Screenshot grounding data

- Opening Delimiter -

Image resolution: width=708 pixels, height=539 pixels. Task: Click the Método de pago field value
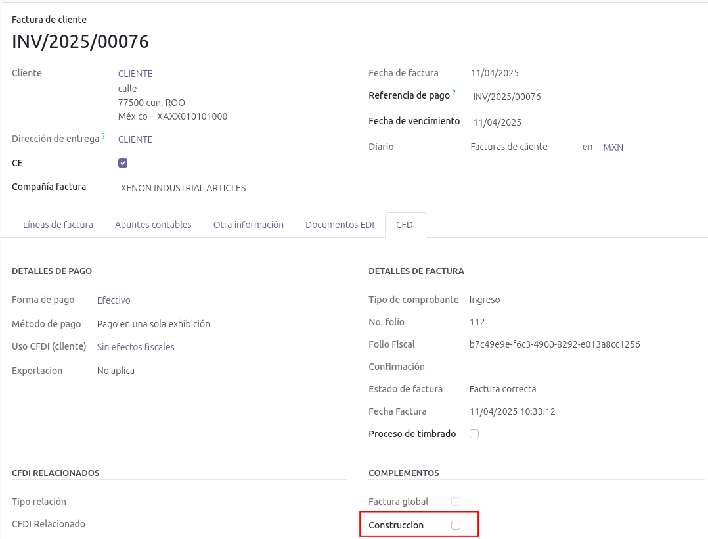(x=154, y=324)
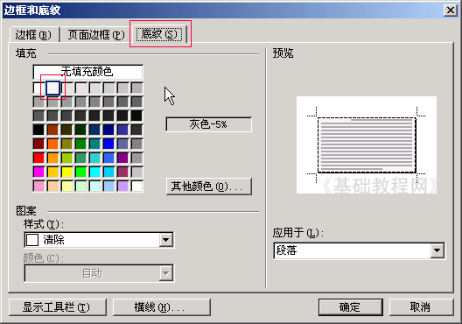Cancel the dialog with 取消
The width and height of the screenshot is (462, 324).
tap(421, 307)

- Closing Delimiter -

(Aim of the exercise):
Although the records contain pictures, your copy should hold only the text, reproduced exactly.

(Exercise solution):
Image resolution: width=708 pixels, height=539 pixels. Task: Click the Método de pago field value
(x=154, y=324)
Cancel the dialog with 取消
The width and height of the screenshot is (462, 324).
tap(421, 307)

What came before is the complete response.